A Fund Reopening Catches the WSJ's Eye

by: Armie Margaret Lee

Daisy Maxey devotes Fund Track space in the Tuesday issue of the Wall Street Journal to the reopening of the Hartford MidCap Fund (see the Hartford press release below). The Wellington Management-subadvised fund shut its doors to new investors in 2004 and then reopened on Monday.

Maxey notes that the fund is down about 40.2 percent this year, faring better than most of its peers. The average midcap growth fund is down 47.3 percent.

Phil Perelmuter, senior vice president with Wellington, said the reopening is aimed at replacing some of the outflows while also taking advantage of the opportunities popping up in the market.

"We're finding more companies than usual that meet our criteria -- market-leading, blue-chip midcap companies at good valuations," Perelmuter told Maxey. "Our cash is relatively low [between 1% to 2%], an indication that we're finding good opportunities; so it seems like an ideal time to open the fund."
Company Press Release

SIMSBURY, Conn.--(BUSINESS WIRE)--The Hartford Mutual Funds today announced that it will reopen the Five-Star Rated1 Hartford MidCap Fund to new investors effective Monday, December 15, 2008.

As a result of the Fund being closed since 2004, it has experienced normal outflows without the offsetting benefit of new cash flows. This has opened up capacity for new investors. In addition, the current market environment has created attractive new investment opportunities for the portfolio management team.

Portfolio Manager Phil Perelmuter, who has managed The Hartford MidCap Fund since its inception in 1997, believes the Fund is well positioned to accept new assets. “There are a lot of attractively priced mid-cap companies,” said Perelmuter. “Opening the Fund to new investors will help allow us to take advantage of these opportunities.”

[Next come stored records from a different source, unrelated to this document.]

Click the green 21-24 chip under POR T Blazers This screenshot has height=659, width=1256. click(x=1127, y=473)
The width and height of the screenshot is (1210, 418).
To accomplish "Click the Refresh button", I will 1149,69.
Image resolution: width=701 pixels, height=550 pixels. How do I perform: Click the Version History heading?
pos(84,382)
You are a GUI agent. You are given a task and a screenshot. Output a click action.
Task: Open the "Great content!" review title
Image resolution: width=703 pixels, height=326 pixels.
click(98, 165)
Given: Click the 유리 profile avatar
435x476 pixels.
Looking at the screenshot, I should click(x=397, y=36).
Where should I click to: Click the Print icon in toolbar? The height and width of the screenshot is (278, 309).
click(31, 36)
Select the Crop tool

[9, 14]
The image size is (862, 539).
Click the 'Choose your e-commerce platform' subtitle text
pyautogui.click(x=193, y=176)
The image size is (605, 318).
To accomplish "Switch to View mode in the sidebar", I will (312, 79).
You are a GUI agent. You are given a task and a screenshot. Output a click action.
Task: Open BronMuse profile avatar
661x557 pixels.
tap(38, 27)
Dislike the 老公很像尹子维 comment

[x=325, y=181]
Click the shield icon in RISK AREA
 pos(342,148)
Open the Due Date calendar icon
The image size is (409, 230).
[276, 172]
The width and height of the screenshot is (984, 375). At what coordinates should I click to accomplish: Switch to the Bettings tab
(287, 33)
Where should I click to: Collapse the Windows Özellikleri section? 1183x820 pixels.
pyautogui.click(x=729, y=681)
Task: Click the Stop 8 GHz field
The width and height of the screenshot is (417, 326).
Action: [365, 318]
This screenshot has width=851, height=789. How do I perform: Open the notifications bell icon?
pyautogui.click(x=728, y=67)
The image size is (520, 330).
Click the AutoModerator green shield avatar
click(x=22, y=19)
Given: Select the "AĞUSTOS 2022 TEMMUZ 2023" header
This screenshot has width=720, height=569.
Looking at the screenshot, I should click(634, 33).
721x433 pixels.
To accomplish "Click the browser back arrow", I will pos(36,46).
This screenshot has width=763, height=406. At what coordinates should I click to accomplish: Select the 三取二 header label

Perelmuter, one of just 15 portfolio managers with a 10-year track record managing mid-cap portfolios, has garnered many industry accolades, including:

Winner of the U.S. Lipper Fund Award2 in the MidCap Core Category for funds with a 10-year track record (2008)
Named in Barron’s Top 100 Manager List3 five times (2001, 2002, 2003, 2006, 2008)
An overall 5-Star Morningstar® Rating (the Fund is rated 4 Stars over three years, and 5 Stars over five years and 10 years—all ratings are as of 11/30/08)

The Fund, sub-advised by Wellington Management Company, LLP, boasts an impressive historical performance record, having outpaced its benchmark (the S&P MidCap 400 Index) in 10 of the last 11 calendar years, and year-to-date through 11/30/08. The Fund has also outperformed its Lipper peer group (Lipper MidCap Core) in nine of the last 11 calendar years, and year-to-date through 11/30/08. (Data Sources: Morningstar and Lipper, 12/08)

According to Morningstar percentile rankings (based on total return), the Fund is one of the top-performing funds in the Mid-Cap Growth category over all time periods (ended 9/30/08):

Top 10% of its category for 1-year performance (#94 out of 932 funds)
Top 6% for 3-year performance (#51 out of 819 funds)
Top 5% for 5-year performance (#36 out of 679 funds)
Top 3% for 10-year performance (#10 out of 332 funds)
Top 2% for performance since inception on 12/31/97 (#5 out of 288 funds)
In addition to the 5-Star overall rating from Morningstar in the MidCap Growth Category, the Fund is also rated:
4 Stars over three years (out of 833 funds in the category);
5 Stars over five years (out of 633 funds in the category);
5 Stars over 10 years (out of 339 funds in the category);
All ratings are as of 11/30/08, and are based on risk-adjusted return.
Data from Morningstar show that mid-cap stocks have historically performed well following periods of recession. Over the last 30 years, mid-cap stocks have rebounded more strongly than large-cap stocks in the 12 months following the end of the last three official recessions, as determined by the National Bureau of Economic Research (official recession dates were: 7/81-11/82, 7/90-3/91, and 3/01-11/01).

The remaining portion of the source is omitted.